The Rebel Queen (Outlaw 1)
“Marcus Vorenus,” Evan said with a sigh. “She was Marcus’s mate. The prophecy wasn’t about me.”
“Not you.” I had so many thoughts on how the universe would do its will, and nothing we do could thwart it. Myrddin had tried so hard, but someone had tricked him. “So someone from the outer planes found a way to get their Day Queen the king she needed. Summer couldn’t take her place without Marcus at her side, and Myrddin gave them a perfect way to tempt him through.”
What I didn’t say was I doubted Summer took her place at all unless things had gone the way they had. Daniel had been the one to convince her to unleash her power. Without meeting us, I don’t know if she would have found the peace she needed to finally come into her destiny.
And if we hadn’t gone through, we wouldn’t have been able to bring back Dean, who Kelsey now thought was absolutely essential to taking down Myrddin.
“Perhaps the painting went blank because it had done its job. The outer planes were saved when Summer and Marcus took their crowns,” Evan mused. “But the academics came to believe that the object itself wouldn’t close until someone came back through. They thought it was a fail-safe in case someone got trapped by accident. A way to keep the portal open so Marcus could still go through. Even though it went blank, we still believed you could return.”
“Why didn’t Myrddin destroy it?” I asked.
“Because I stole it, of course,” my father admitted. “Well, I tried to. I wasn’t good at the ghost thing at that point, so I convinced someone else to steal it. It wasn’t hard. She was looking for a way to kill the man. I convinced her to be a spy instead. Turns out my little love is pretty good with death magic. She was trying to contact me shortly after I died, and she didn’t stop until she called me to her circle. She’s the one who found Shahidi for me.”
“Christine?” Was he talking about Christine? Christine was my father’s girlfriend for years. She was a witch of medium power, and she was roughly my age. My father might have gotten older over the years, but his taste in twenty-year-olds had never changed. Christine would be almost fifty now. Was she still loyal to my dad even after he’d died? I’d kind of always thought she’d go to the dark side in a heartbeat. Way before I would have said Liv would go all Dark Willow on us.
“Yes. I know you never liked her much, but she was a good woman.
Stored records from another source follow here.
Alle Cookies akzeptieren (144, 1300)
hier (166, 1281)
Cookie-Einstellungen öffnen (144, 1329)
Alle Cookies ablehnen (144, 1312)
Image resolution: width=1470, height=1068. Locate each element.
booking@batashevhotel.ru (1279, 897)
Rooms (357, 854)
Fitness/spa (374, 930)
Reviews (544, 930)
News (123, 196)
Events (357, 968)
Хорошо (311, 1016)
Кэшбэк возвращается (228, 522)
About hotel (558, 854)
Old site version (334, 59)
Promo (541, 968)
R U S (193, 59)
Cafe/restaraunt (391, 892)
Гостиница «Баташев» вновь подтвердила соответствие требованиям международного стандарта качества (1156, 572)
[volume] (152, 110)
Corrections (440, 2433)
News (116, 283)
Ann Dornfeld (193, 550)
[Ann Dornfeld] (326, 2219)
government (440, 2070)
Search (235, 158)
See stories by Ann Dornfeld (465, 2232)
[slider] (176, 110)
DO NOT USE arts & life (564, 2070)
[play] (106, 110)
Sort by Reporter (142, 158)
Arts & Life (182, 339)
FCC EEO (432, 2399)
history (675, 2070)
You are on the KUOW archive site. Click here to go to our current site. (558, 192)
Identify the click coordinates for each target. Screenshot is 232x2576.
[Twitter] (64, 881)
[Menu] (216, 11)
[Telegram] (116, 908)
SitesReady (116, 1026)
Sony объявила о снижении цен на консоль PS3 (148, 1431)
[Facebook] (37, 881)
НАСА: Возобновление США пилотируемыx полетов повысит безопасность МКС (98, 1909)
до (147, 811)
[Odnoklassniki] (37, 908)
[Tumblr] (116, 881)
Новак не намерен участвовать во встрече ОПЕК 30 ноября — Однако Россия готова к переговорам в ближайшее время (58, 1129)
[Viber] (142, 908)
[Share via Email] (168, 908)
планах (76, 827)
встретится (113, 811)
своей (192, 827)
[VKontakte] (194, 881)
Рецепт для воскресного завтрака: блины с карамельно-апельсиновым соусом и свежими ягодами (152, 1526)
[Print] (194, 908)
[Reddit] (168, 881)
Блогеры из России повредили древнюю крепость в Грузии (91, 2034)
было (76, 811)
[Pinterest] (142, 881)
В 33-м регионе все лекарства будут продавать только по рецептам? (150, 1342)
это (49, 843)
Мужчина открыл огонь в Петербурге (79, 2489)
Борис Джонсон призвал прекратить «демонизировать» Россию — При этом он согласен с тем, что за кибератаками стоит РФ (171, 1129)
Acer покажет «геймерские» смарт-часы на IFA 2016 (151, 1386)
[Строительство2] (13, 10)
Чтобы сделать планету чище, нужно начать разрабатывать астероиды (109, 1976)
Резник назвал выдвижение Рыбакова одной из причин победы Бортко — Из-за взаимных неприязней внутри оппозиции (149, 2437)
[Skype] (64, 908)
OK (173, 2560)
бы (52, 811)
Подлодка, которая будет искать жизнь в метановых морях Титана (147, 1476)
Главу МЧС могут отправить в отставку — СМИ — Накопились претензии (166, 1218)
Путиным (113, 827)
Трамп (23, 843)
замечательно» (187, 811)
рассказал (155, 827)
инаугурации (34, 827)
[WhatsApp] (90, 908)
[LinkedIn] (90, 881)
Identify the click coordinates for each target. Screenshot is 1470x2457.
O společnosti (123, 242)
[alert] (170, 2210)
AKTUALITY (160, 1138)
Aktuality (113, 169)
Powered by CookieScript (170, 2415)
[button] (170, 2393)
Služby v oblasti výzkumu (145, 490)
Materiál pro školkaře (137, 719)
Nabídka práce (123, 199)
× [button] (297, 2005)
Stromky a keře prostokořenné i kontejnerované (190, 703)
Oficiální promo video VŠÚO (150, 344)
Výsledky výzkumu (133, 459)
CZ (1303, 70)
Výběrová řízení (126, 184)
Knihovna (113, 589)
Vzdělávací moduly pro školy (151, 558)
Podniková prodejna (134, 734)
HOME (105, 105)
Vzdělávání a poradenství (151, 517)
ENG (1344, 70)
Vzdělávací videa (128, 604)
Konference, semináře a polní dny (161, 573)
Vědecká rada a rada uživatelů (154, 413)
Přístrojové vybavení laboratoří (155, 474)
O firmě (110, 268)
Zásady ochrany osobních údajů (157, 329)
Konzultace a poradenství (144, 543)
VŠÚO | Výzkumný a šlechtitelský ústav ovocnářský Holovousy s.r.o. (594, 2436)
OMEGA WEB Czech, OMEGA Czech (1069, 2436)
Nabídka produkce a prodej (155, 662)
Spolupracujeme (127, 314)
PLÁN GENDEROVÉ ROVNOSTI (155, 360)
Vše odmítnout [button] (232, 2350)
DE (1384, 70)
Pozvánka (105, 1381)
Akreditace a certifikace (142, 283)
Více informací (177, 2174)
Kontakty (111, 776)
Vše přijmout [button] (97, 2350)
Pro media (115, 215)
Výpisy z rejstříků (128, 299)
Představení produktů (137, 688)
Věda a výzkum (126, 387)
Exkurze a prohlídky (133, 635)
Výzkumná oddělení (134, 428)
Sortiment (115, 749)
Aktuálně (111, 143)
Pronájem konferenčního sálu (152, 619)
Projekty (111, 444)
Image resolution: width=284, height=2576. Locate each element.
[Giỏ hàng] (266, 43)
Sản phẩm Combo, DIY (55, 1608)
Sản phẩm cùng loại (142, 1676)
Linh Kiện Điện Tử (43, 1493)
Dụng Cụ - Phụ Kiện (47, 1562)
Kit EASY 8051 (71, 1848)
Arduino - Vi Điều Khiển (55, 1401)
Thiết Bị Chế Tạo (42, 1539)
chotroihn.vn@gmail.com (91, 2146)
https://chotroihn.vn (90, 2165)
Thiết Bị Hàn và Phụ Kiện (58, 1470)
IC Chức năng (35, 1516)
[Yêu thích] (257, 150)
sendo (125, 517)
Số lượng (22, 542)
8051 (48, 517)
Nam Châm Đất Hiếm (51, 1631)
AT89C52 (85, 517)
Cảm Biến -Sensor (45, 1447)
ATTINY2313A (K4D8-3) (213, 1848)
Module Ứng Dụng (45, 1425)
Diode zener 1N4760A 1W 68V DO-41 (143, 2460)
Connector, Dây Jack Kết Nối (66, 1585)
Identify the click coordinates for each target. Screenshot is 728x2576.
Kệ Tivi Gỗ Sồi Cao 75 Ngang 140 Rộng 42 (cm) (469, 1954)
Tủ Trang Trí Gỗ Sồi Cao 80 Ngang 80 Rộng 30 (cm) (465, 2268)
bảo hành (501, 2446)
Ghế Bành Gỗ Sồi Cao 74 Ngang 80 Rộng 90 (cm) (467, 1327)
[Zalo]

She still is. She’s been in the Council headquarters for years now, quietly working with the rebellion,” my father announced with obvious pride. “She’s the one who saved the canvas from being stored on the Hell plane when they couldn’t destroy it. She worked with a Planeswalker, who smuggled it back out.”
“A Planeswalker?” I asked the question, startled that they even knew that name.
Evan frowned. “Those are creepy dudes.”
The fact that my daughter knew what a Planeswalker looked like scared the crap out of me. I’d never seen one until I went to the outer planes. What had Evan and the boys been exposed to? What had they been forced to survive?
Shy’s head nodded. “Yes. He said he owed the royals and that we should tell you his debt is now paid.”
We’d encountered those specialized demons when we were in the outer planes. They were like the bees of those far-flung worlds. They helped spread the energy by walking the planes in regular rotations. When the old queen’s magic had started to fail, so had the Planeswalkers’ magic. We had protected them, and then Summer had taken her place. Now it appeared they’d returned the favor or we might have come through the canvas and straight onto the Hell plane.
“We’ve been trying to figure out when you would come back for years.” Evan reached out and grabbed a cookie. “Trent’s consulted with all kinds of psychics, and Christine gave us the dates the dark coven came up with. As we approached this first date—today—we realized how much magic it would take to get through all the wards and into the building. We stored magic for years.”
“We also tried to take the canvas out of the building, but that didn’t work. It wouldn’t make it through the wards. The best we could do was store it, and then when we thought you might come through, put it someplace you would recognize and we would be able to get to.” Evan sat back. “We knew we would likely get one shot. There was some disagreement on which date to try.”
“I knew it was today,” my father said. “Shy did, too. We felt it deep in our bones. Her bones. Rhys did, too. He’d seen some signs that convinced him it was time. Sasha is a good male but a bloody stubborn ass. Russians. Trent is honestly every bit as bad.”